The Federal Trade Commission previously accused HTC America, a subsidiary of the major smartphone manufacturer based in Taiwan, of failing to take necessary steps to secure the software and operating systems on its smartphone devices. The FTC reached a settlement with HTC America, according to which the manufacturer will have to create and deploy software patches to millions of its devices that are vulnerable to attacks from malicious programs. Moreover, HTC’s devices and software will have to be subject to an independent security audit for the next 20 years. This security review will take place every alternate year.
The accusations leveled against HTC by the commission included the fact that HTC ignored security practices and standards, and did not bother to respond or fix the flaws even after it was notified about them. HTC was also accused of misleading customers and giving them a false sense of security. The FTC went on to imply that security was never a major design consideration for the smartphone manufacturer. According to a statement from the FTC, the engineers employed by HTC America did not have sufficient training in secure coding techniques, and the company did not have a system in place that checked the software and the operating system for possible vulnerabilities in security. There wasn’t even a means for receiving and acting on reports of possible vulnerabilities from various third party agencies, the FTC said.

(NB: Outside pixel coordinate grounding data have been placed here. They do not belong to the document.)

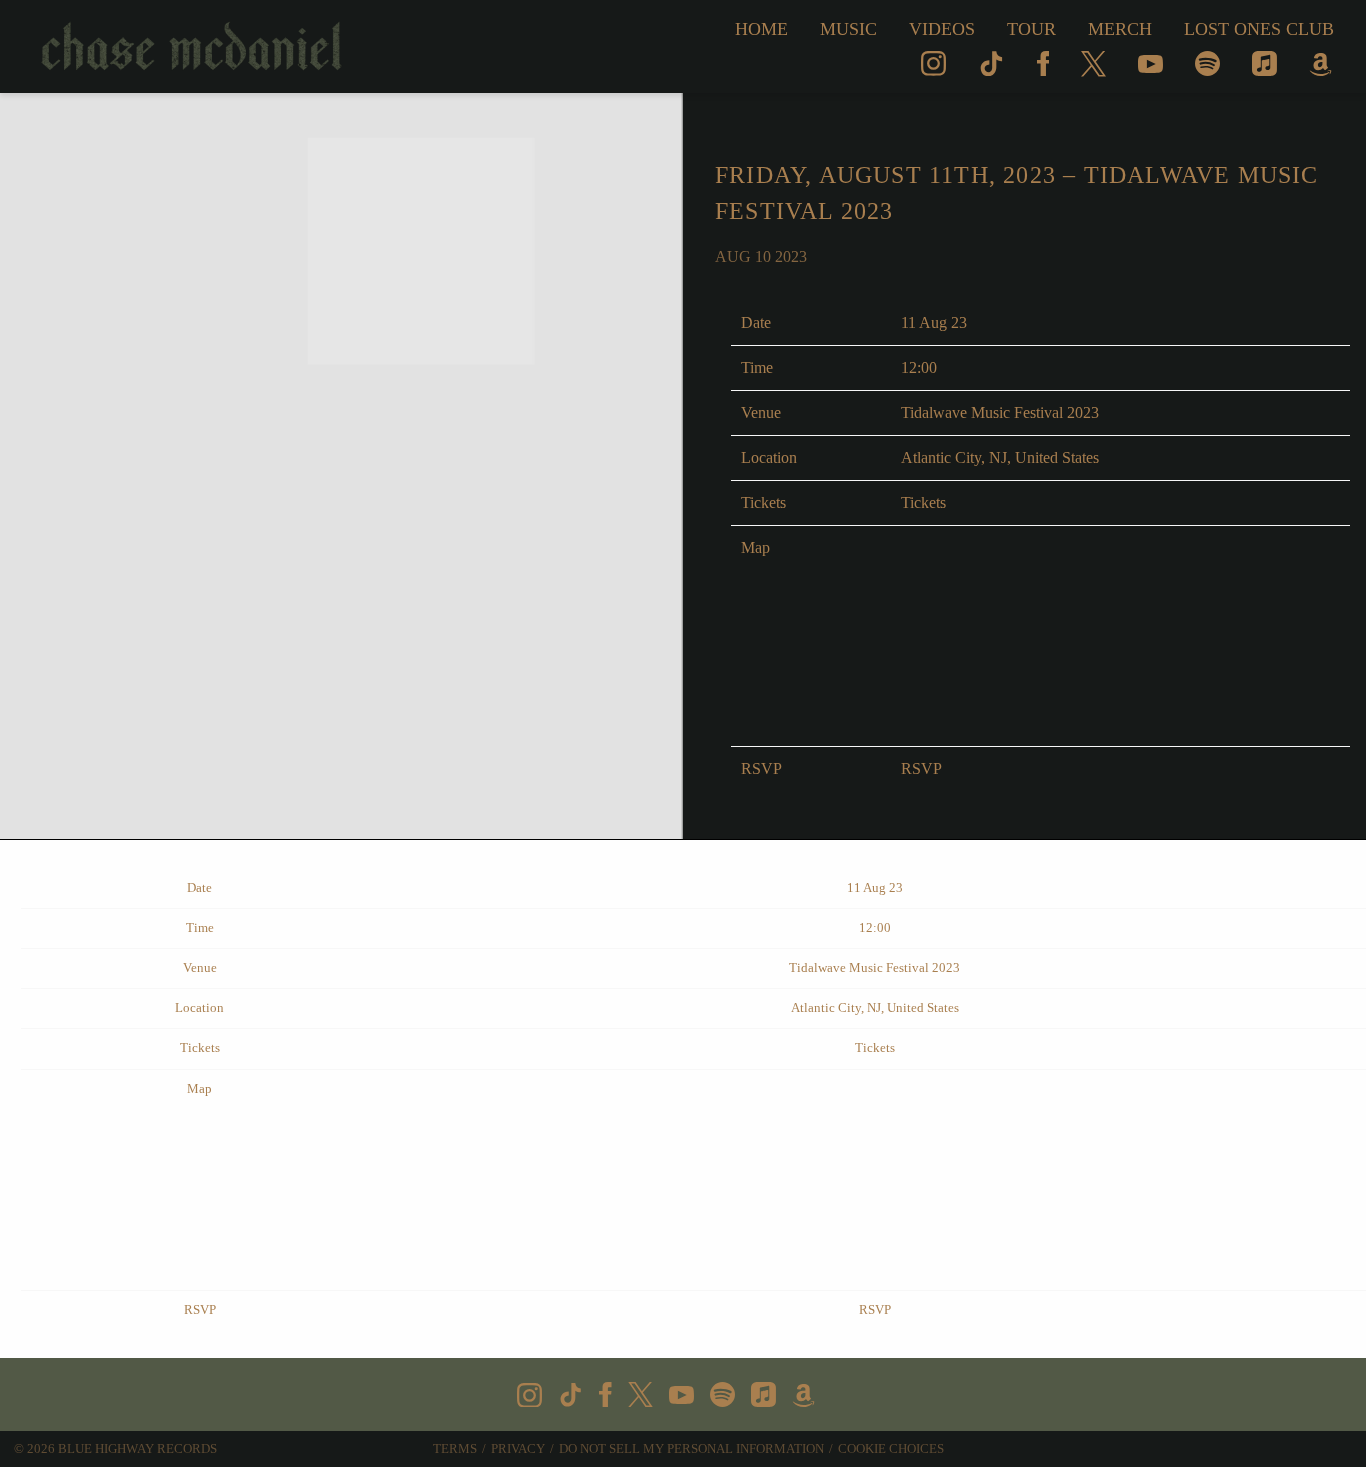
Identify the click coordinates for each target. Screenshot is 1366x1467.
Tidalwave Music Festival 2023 (1000, 412)
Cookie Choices (891, 1448)
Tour (1031, 29)
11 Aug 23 (934, 322)
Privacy (518, 1448)
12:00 (919, 367)
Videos (942, 29)
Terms (455, 1448)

Not only were the apps designed by HTC insecure by themselves, some of them also allowed other third party software to bypass the security measures in place in the operating system. Google’s Android operating system, as well as many other operating systems, employs a permission-based system of security, where a user will have to agree to give access to personal information or specific phone functions to third party applications. What HTC did was grant certain pre-installed and non-removable applications access to phone functions and stored personal information without the consent of the user. HTC also had a pre-installed app that had the capability of installing other apps completely bypassing the permission based security features of the OS.
Though it is unclear how many users were affected due to these vulnerabilities, this is the first time that FTC leveled accusations against a manufacturer citing security issues. The orders, issued a couple of weeks ago, are on a mandatory 30 day hold period, which allows for public opinions and comments on the matter.